Well, thus wasn't really a secret Easter Egg for Apple....

Is it perhaps more of a way of helping Michael Everson's ISO/IEC JTC1/SC2/WG2 N1643 (Proposal to encode Klingon in Plane 1 of ISO/IEC 10646-2) come alive despite the eventual rejection of the script in Unicode?

You can see all of the characters ufrom the proposal if you look at the font in Character Map:

You can see lots of other stuff too, if you'll see. Seem familiar, any of it?

The encoding here is not a Klingon Easter Egg of some sort; it and the other characters here are all from the Conscript unicode Registry....

I guess there are some places even Apple and the Klingon Empire can't reach.

But let's not take any chances.

Ensign, put blogs.msdn.com on Red Alert, raise shields, and call Shawn Steele to the bridge!


Doug Ewell on 29 Jul 2011 7:10 AM:

The ConScript Unicode Registry is located at www.evertype.com/.../csur .

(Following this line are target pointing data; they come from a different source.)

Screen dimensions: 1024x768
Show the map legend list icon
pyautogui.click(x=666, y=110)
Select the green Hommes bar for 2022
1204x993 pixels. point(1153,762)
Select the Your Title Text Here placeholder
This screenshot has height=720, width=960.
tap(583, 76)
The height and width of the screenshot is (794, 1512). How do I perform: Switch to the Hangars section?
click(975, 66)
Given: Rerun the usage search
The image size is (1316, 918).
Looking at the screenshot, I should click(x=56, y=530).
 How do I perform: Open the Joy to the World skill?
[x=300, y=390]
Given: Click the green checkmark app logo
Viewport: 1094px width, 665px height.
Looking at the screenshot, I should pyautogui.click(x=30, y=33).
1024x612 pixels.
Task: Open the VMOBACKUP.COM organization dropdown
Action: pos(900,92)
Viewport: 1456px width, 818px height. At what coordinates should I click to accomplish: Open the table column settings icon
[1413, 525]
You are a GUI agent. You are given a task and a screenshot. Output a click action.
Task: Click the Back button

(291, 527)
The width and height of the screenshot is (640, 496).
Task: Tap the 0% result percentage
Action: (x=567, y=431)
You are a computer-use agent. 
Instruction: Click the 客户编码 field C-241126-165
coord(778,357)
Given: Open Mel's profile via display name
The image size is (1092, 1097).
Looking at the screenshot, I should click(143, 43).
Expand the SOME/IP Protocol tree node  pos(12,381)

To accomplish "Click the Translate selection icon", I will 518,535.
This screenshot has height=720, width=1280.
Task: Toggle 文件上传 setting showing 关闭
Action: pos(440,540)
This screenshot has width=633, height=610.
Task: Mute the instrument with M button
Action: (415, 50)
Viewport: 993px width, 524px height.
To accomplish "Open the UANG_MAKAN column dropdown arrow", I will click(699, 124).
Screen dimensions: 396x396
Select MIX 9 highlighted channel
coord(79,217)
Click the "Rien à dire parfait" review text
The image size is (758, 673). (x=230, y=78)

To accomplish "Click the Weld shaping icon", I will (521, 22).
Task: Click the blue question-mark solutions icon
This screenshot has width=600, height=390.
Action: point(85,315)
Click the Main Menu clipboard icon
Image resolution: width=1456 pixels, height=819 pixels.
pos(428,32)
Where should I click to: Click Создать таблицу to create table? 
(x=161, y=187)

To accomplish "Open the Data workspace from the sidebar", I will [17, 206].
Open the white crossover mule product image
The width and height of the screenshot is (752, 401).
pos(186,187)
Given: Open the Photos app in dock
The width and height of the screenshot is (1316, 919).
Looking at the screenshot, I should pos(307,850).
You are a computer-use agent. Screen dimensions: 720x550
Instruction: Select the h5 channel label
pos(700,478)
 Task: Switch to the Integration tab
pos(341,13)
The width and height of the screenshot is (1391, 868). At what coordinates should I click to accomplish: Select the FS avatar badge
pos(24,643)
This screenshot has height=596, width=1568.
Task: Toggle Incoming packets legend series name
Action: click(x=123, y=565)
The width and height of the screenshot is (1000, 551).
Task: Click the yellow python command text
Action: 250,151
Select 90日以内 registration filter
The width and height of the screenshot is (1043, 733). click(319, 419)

ErikF on 1 Aug 2011 8:10 AM:

Wasn't this the point of the PUA? I doubt that any of the ConScript stuff will ever make it into Unicode (although Deseret was adopted eventually.) The only issue that I can see is that according to blogs.msdn.com/.../2782610.aspx my epic Klingon novel will be treated as being in an Asian language in Word!

(Actually, there is another issue that you raised in blogs.msdn.com/.../473738.aspx , that being the inability of the rendering engine to determine the classes of the characters, etc. Can font designers work around that yet? That's the biggest hindrance that I can see in using PUA characters, because the characters won't look as "nice" as characters in defined blocks.)

Michael S. Kaplan on 1 Aug 2011 2:39 PM:

It is kind of the point, though some might think it more of a transitional area for scripts to be encoded....

Michael S. Kaplan on 1 Aug 2011 8:19 PM:

For the other issue, a combination of Unicode conformance and lack of serious interest keeps the companies in line, out of the ConScriot business.